Le Magasin littéraire et scientifique, from 1891 simply Le Magasin littéraire, was a French-language review of science and culture published in Ghent, Belgium, from 1884 to 1898. Initially quarterly, it was published every two months 1885–1888, monthly 1889–1897, and every two months in 1898. It was printed and published by Alfons Siffer, who also published its Dutch-language counterpart, Het Belfort.

The founders of the periodical came from the French-speaking Catholic bourgeoisie of Ghent, and included clergymen, lawyers and politicians. Canon Hector Hoornaert was an important influence, and Jean Casier the main financier.

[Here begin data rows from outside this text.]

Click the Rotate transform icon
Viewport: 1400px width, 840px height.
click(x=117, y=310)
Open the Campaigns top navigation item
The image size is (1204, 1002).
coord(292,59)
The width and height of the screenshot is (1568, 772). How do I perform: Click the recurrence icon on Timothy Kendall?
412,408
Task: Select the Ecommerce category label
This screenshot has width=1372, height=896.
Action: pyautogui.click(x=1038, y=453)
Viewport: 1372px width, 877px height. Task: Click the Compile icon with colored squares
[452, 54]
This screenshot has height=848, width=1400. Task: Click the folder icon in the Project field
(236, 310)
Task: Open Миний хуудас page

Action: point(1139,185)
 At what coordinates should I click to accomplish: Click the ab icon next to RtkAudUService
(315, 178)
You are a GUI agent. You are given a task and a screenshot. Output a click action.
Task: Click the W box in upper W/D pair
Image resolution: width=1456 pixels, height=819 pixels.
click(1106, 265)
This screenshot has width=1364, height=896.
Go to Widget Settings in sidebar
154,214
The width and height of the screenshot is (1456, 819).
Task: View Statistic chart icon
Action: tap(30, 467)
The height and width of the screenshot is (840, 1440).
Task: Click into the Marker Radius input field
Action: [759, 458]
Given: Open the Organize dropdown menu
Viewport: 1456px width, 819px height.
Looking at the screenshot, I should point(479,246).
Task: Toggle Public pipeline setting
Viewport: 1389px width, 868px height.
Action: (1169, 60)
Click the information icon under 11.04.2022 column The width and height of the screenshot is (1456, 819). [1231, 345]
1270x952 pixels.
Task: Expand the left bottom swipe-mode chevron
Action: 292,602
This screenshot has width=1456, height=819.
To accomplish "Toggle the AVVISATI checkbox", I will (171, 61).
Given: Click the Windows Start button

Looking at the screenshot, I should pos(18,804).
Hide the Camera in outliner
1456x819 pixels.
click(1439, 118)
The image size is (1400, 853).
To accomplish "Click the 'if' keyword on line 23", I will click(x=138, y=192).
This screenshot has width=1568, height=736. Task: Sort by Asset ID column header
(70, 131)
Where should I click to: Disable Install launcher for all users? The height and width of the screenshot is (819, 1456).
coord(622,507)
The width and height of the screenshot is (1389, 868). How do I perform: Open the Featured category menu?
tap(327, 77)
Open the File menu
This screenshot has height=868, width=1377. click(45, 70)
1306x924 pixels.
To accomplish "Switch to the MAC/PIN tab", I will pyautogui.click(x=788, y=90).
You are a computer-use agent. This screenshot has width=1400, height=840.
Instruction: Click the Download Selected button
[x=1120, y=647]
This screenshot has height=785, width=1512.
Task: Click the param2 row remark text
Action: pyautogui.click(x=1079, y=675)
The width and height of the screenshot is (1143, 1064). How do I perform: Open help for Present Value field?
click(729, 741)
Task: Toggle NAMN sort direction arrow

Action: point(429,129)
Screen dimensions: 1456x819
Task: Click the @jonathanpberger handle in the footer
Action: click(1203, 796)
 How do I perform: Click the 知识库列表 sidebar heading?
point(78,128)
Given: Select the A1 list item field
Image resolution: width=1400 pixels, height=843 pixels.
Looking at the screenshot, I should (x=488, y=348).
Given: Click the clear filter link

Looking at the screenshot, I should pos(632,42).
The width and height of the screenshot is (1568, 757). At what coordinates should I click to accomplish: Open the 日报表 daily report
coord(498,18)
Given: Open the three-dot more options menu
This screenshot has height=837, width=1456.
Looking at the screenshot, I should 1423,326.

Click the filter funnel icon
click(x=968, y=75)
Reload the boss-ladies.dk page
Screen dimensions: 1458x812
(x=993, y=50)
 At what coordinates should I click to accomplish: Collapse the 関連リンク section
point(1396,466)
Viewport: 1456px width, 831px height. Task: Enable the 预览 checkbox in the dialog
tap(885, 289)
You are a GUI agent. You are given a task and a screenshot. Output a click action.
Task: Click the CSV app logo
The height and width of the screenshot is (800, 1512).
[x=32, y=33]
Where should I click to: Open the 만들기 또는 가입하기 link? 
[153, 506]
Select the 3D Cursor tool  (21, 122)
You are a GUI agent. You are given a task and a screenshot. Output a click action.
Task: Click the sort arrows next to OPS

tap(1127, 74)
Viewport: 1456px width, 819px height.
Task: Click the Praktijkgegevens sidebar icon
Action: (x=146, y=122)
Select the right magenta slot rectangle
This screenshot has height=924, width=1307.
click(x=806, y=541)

The first issue appeared in January 1884. Initially disseminated within Belgium, and largely comprising contributions from Ghent, from 1890 Le Magasin was also published in Paris, and from 1892 in Lyon, although the editorial committee remained based in Ghent.

Around 1890 it became a more purely literary review, with Maurice Dullaert, Henry Carton de Wiart and Firmin van den Bosch taking a role. In 1891 the title was shortened to Le Magasin littéraire to reflect the new emphasis. The magazine had trouble competing with the literary review Durendal (founded 1894), and after Jean Casier's death it was wound up.